Derrière lui, ça s’organise comme ça peut. Alexandre Saddedine lui-même prend la tête un moment, et il se justifiera : « J’ai voulu calmer le train. Pour revenir au rythme d’un championnat et pas d’un meeting… » Mais ses adversaires n’ont cure, et le jeune Français va subir avec peine leur loi : « Il y avait beaucoup d’à coups. Ca se joue à l’emballage. Au milieu de la course, j’ai ressenti que je n’étais pas fluide. Je n’avais pas les jambes pour le podium. »
Zouhair Foughali le prépare à Maisons Alfort
La faute à une récupération difficile après son enchaînement de chronos dans les toutes dernières semaines avant ce rendez-vous ??? La question irrite visiblement Zouhair Foughali qui rétorque : « Tout était programmé. »
Zouhair Foughali, connu pour avoir été l’entraîneur de Mahiedine Mekhissi qu’il avait amené à la médaille d’argent olympique à Pékin sur le steeple avant qu’ils se séparent avec fracas, opère comme entraîneur au club de Maisons Alfort où Alexandre Saddedine a signé après avoir quitté l’ESFRA Reims.
Comme en son temps avec Mahiedine Mekhssi, le duo fonctionne principalement à distance. Le jeune homme effectue des allers-retours entre Reims et Maisons Alfort, où il dispose depuis peu d’un studio.
Et Zouhair Foughali ne dissimule pas qu’il espère que cette nouvelle proximité impacte efficacement sur la préparation dans l’optique des JO. Le coach dévoile ses espoirs futurs pour son protégé : « Je l’estime à 13’35’’ ».
Un temps qui lui aurait à coup sûr permis d’être sur le podium de cet Europe. Ali Kaya y était évidemment intouchable avec sa référence de 13’00’’ tout récemment couru au meeting de Rome. Quant au Belge Isaac Kimeli, futur second, il affichait, lui, un record à 13’34’’, et l’Espagnol Carlos Mayo, en bronze, pointe en 13’36’’.

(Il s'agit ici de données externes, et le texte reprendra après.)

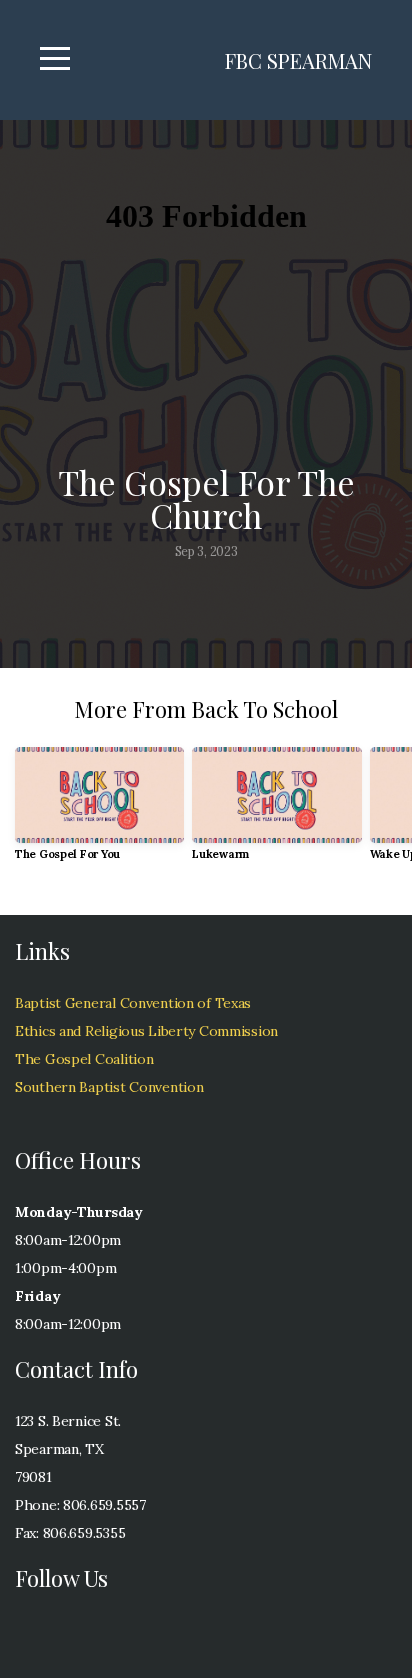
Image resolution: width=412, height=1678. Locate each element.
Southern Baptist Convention (109, 1087)
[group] (99, 811)
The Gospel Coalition (84, 1059)
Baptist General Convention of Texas (133, 1003)
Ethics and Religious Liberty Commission (146, 1031)
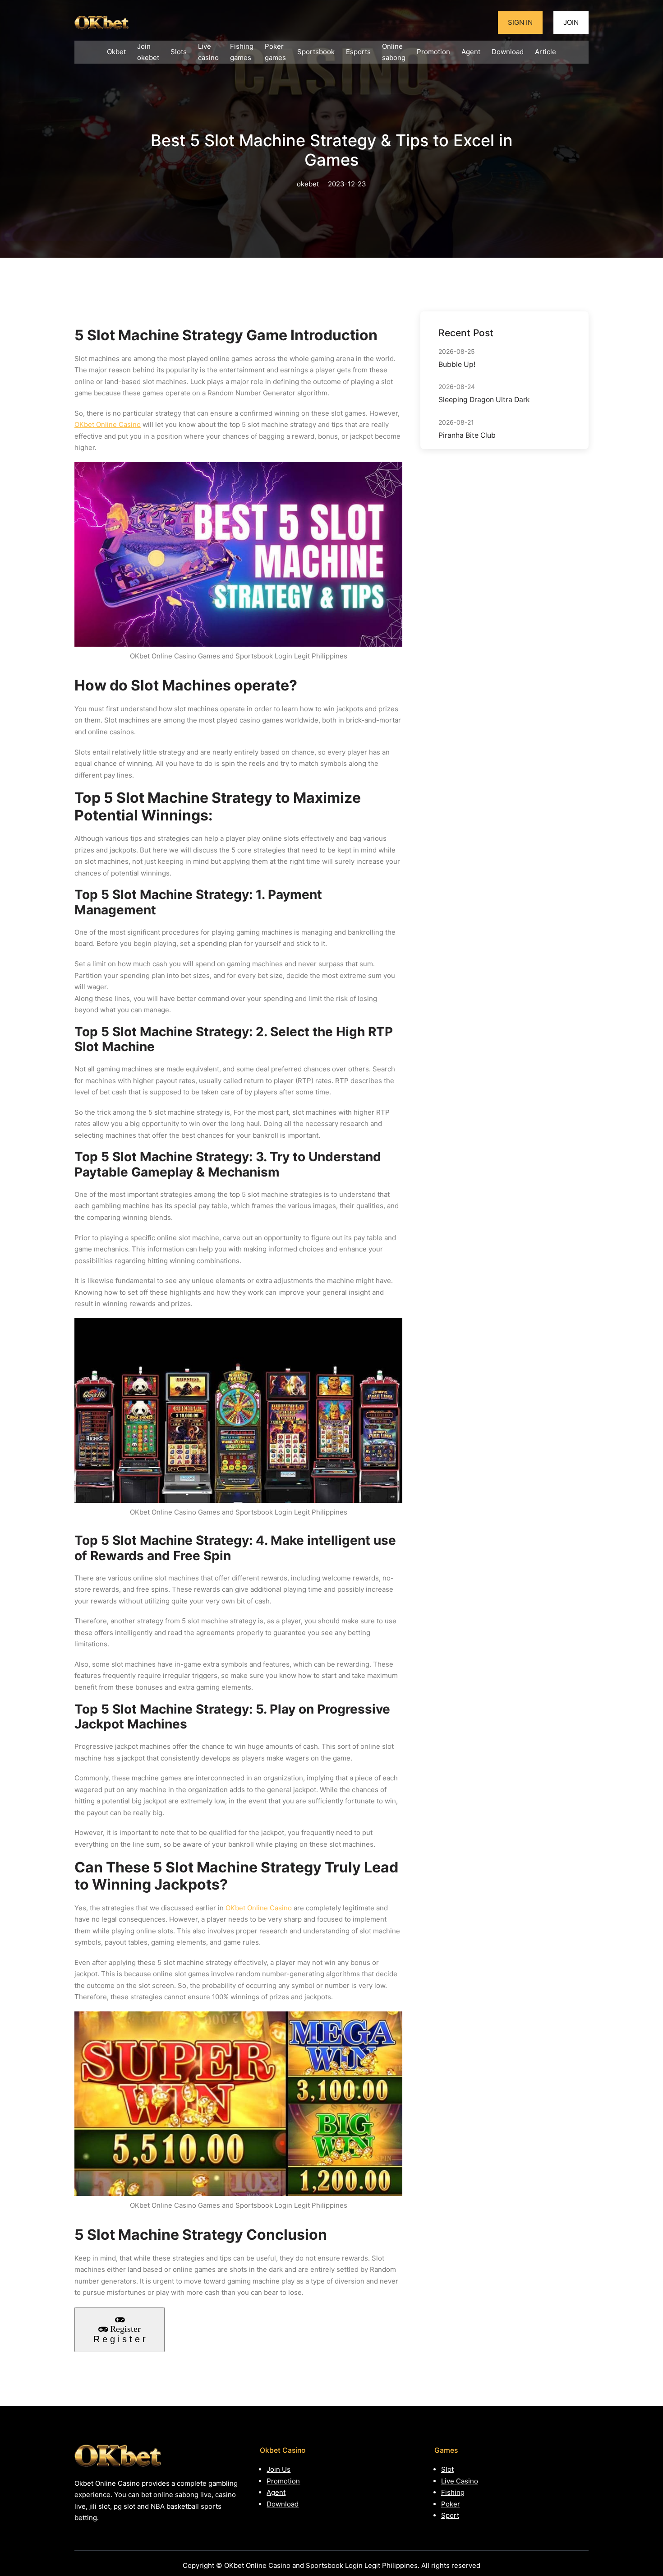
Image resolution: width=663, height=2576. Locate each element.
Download (283, 2504)
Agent (276, 2492)
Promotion (283, 2481)
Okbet (116, 51)
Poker (450, 2504)
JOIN (571, 22)
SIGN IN (520, 22)
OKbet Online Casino (107, 424)
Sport (450, 2515)
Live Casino (459, 2481)
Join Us (278, 2469)
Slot (447, 2469)
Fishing (453, 2492)
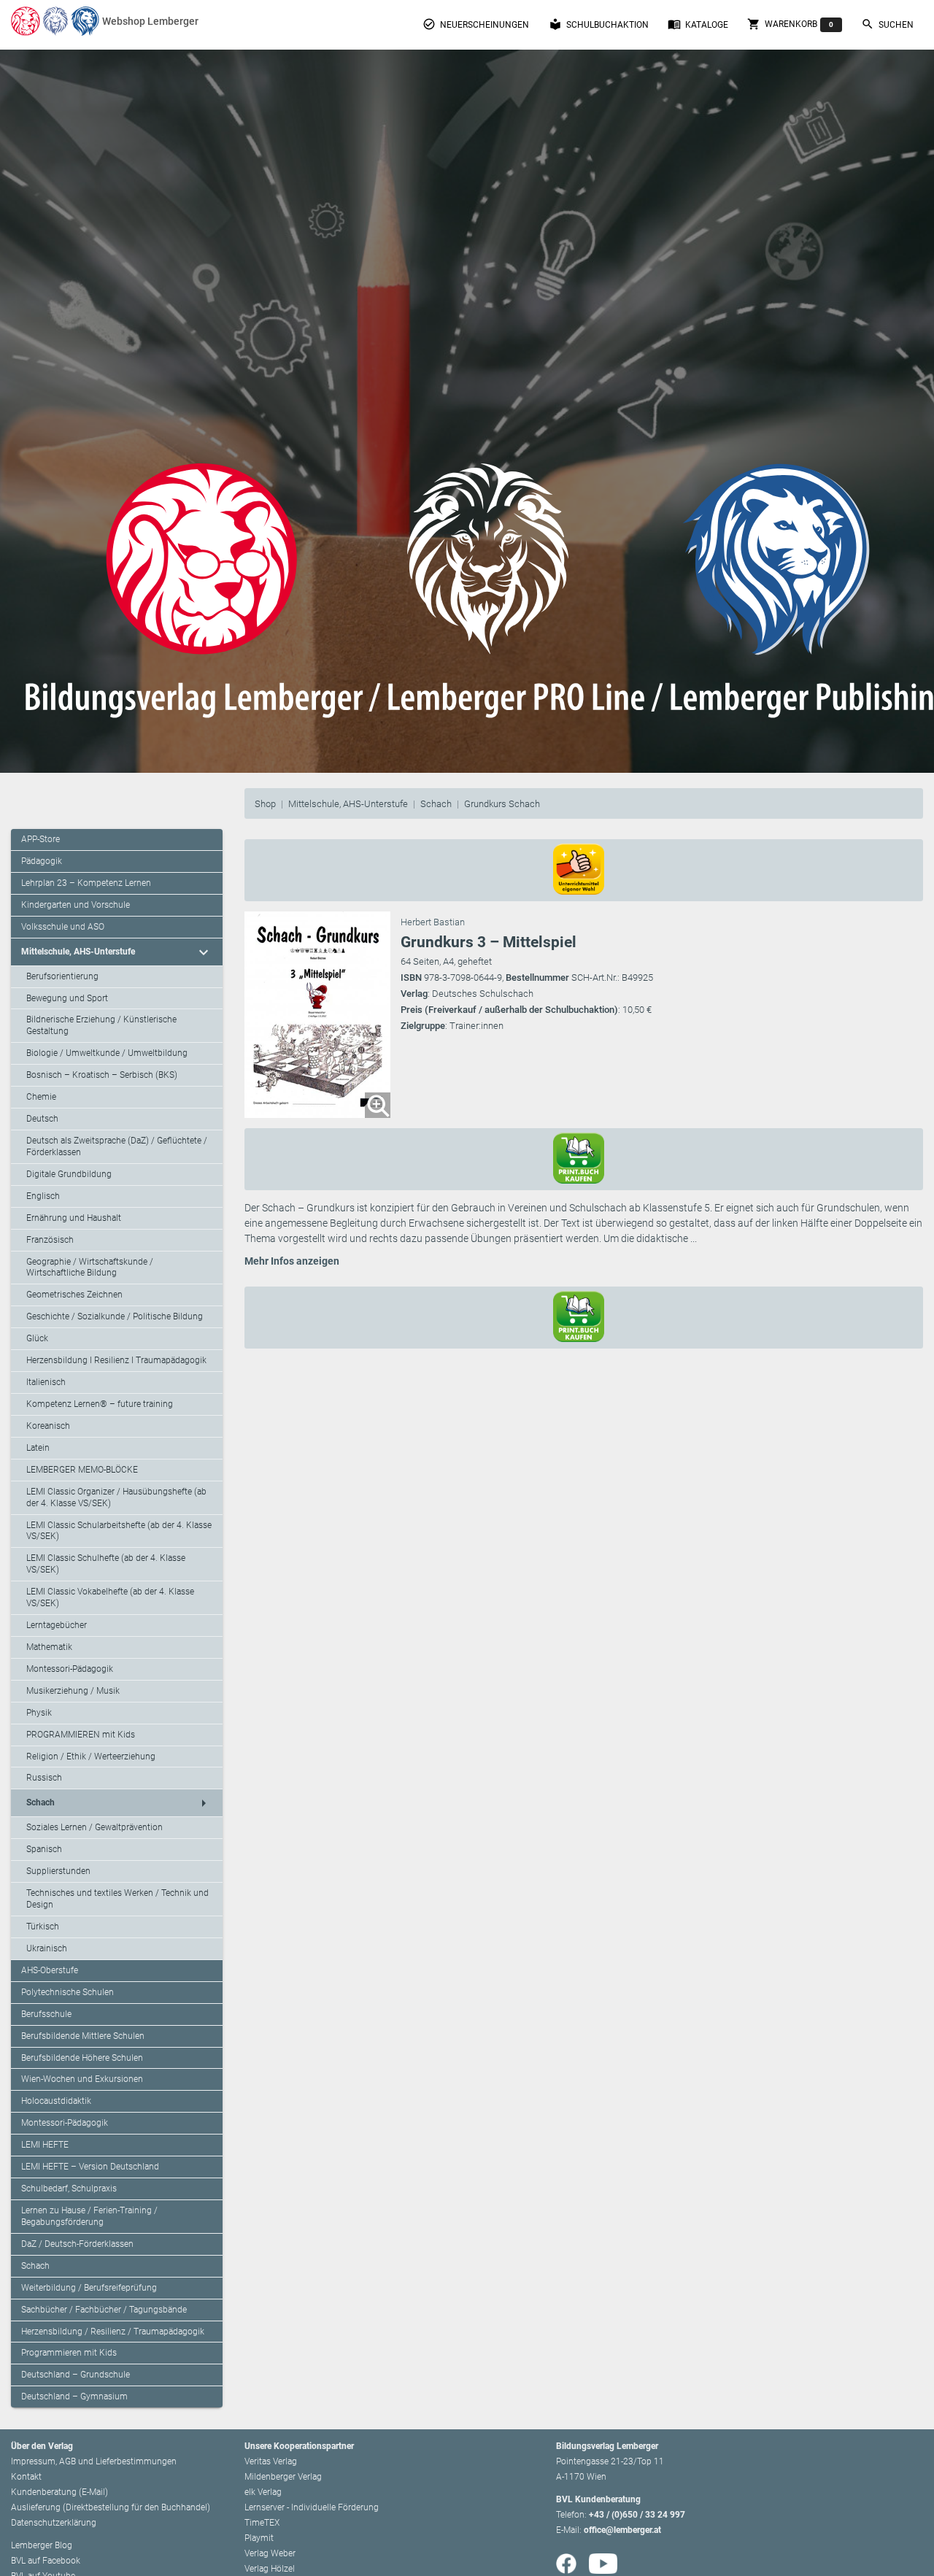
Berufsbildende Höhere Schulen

La comparaison des performances se révèle impitoyable sur toutes les distances ou presque. Sur 800 mètres, si Ali Kaya et Carlos Mayo n’ont pas de marque, Isaac Kimeli vaut 1’48’’88, contre 1’50’’78 à Alexandre Saddedine. Sur 1500 mètres, pas plus de référence pour Ali Kaya, mais un 3’40’’28 pour Kimeli, un 3’41’’44 pour Mayo et 3’42’’52 pour le Français.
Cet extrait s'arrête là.